Marriage and family therapists offer helpful information and objectivity when a couple is at an impasse. Unconditional Acceptance In its third stage, a healthy relationship moves beyond regular power struggles and control issues to unconditional love and acceptance. However, during the transition from stage two to stage three, partners must still confront and resolve issues in the relationship, taking risks to make positive change wherever possible and accepting those conditions that cannot be changed.

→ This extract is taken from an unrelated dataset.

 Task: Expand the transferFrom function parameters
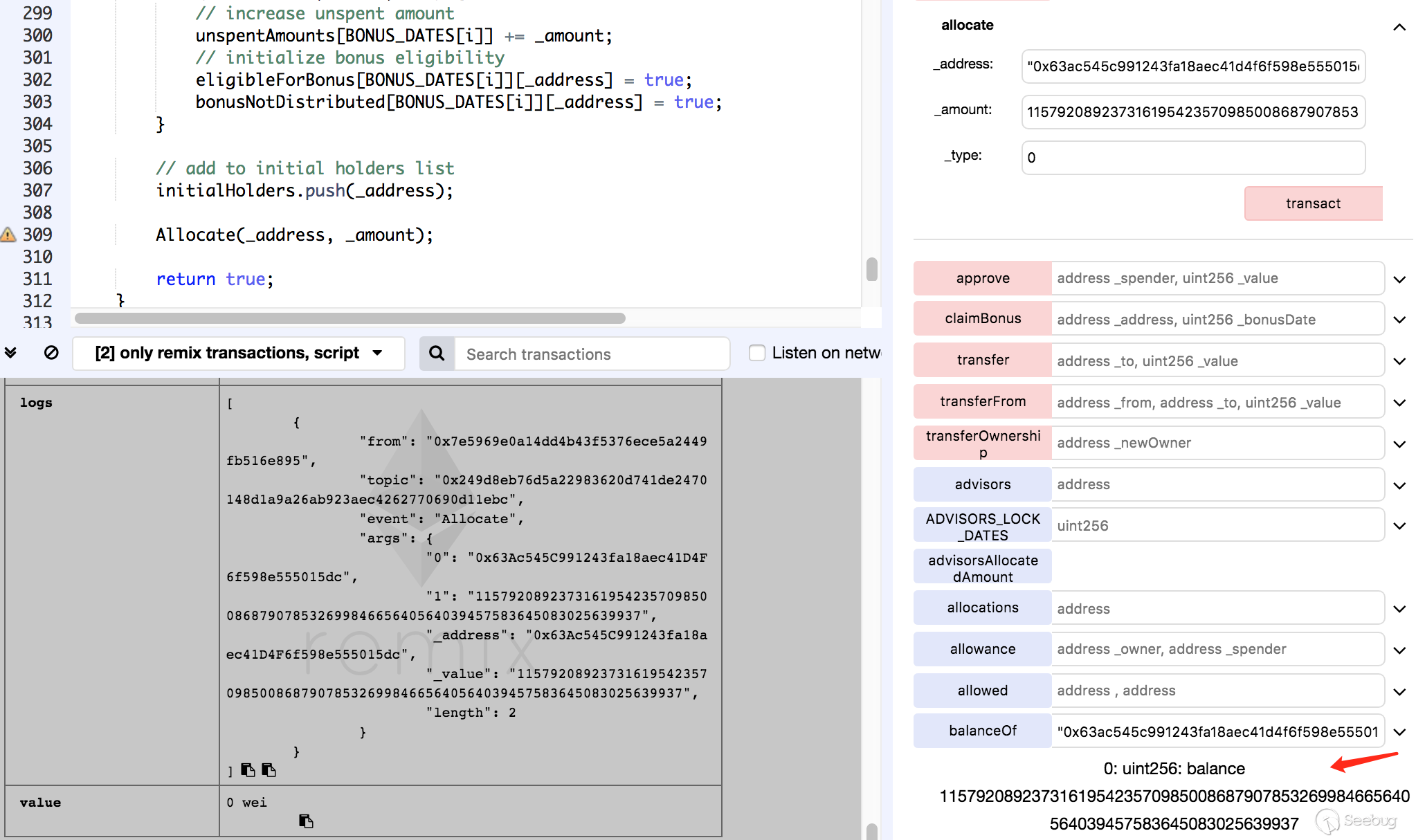(1399, 403)

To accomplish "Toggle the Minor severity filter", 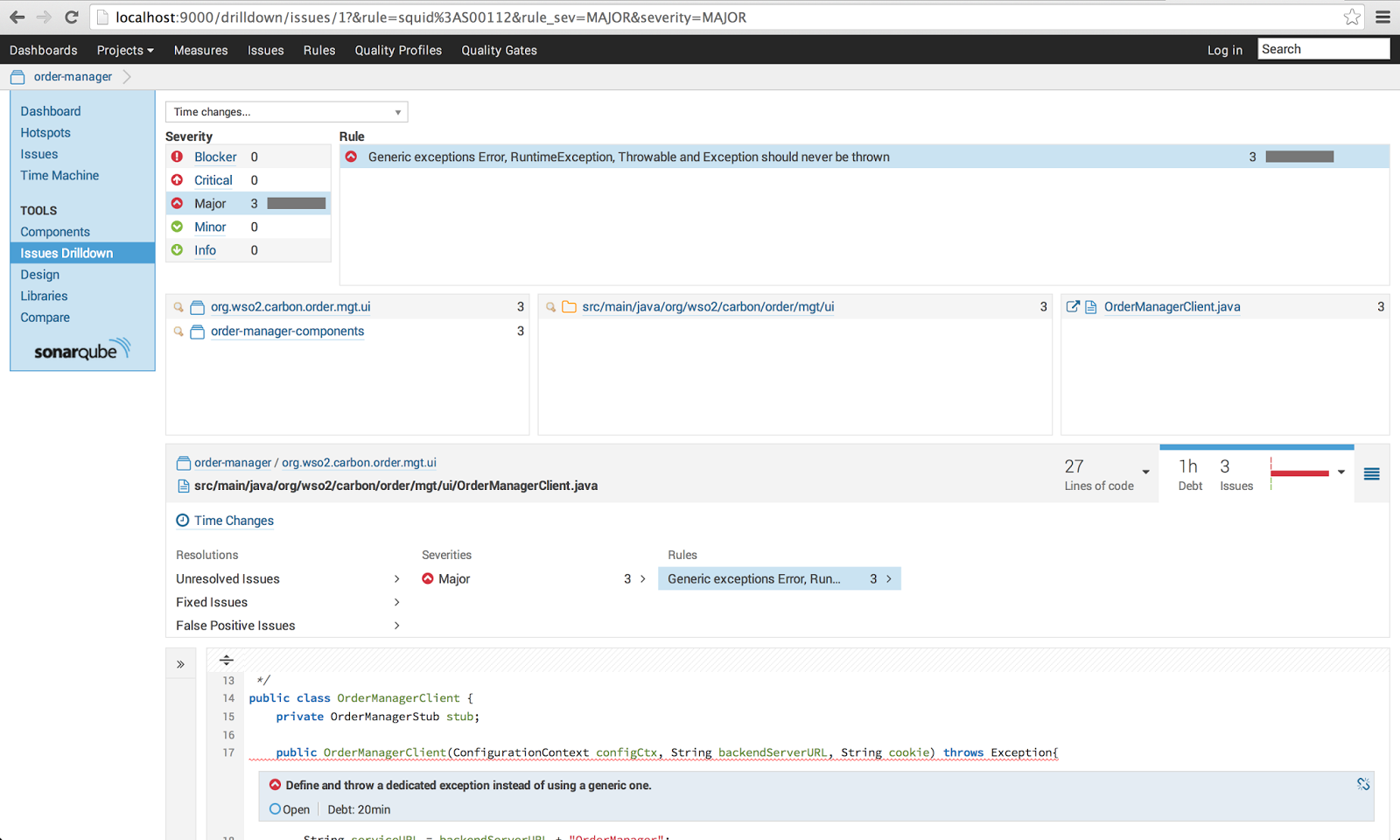I will click(x=210, y=227).
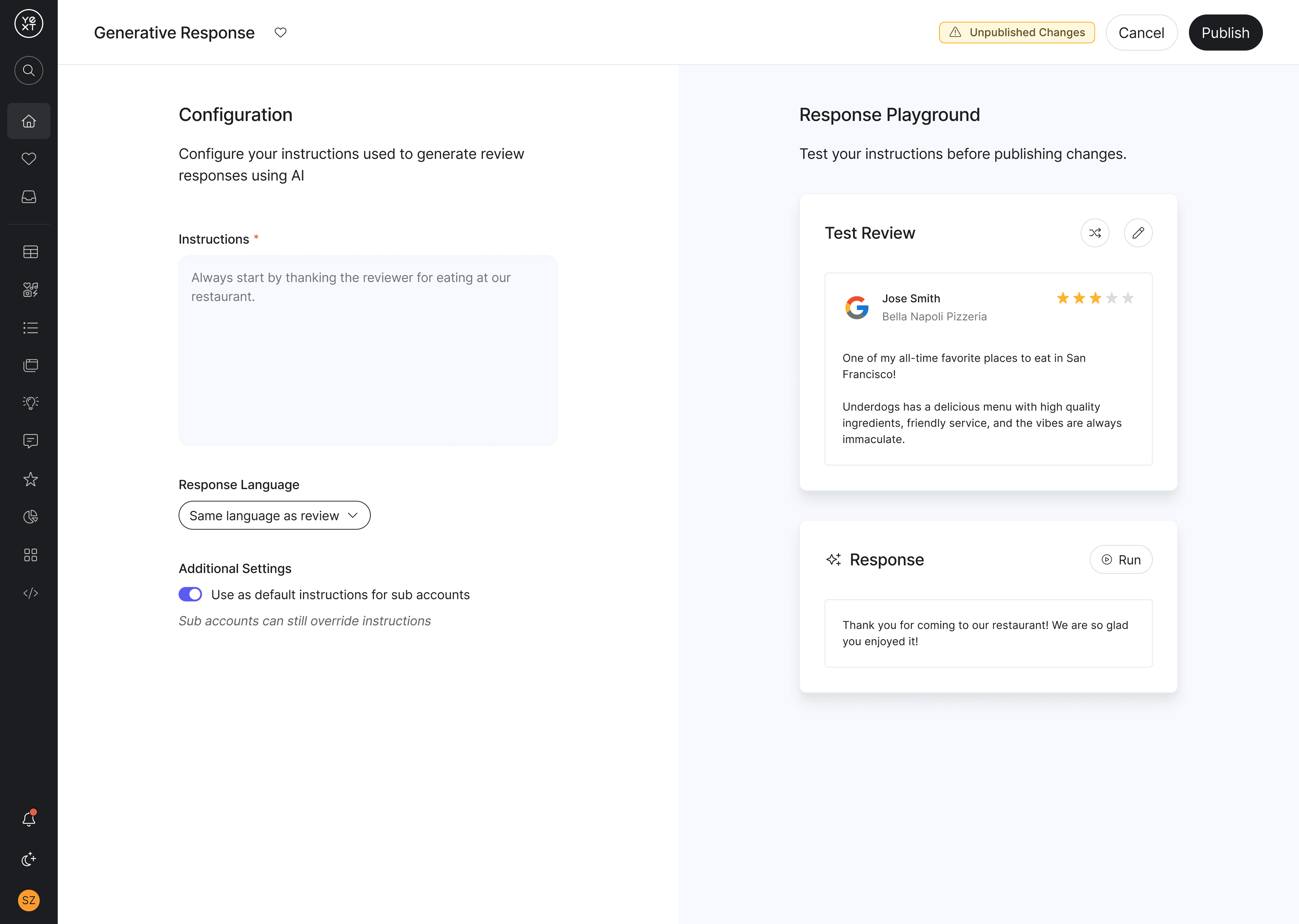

3 stages of love in a relationship

Even in stage three, it is healthy to discuss anything that upsets you. Differences are approached positively, not seen as things to brush over, hide, or suppress. Tolerance and forgiveness are part of the equation, because there are always two different individuals with points of view, interests, desires, goals, and rates of growth. At this stage, each person is highly aware of various traits in the other. Some you like and others you dislike, but you learn to accept the ones that cannot be changed.

This is a time when expectations are readjusted and both of you become more realistic. Part of the process involves grieving the loss of expectations that cannot be met, and forgiving your partner for not conforming to your ideals.

This third stage, acceptance, also includes enjoying the partnership and supporting each other on the journey of life. On the path to mature love, these three stages blend into one another. One does not stop and another begins. In fact occasionally, they all three take place simultaneously. For example, you can still create romance in the second and third stages.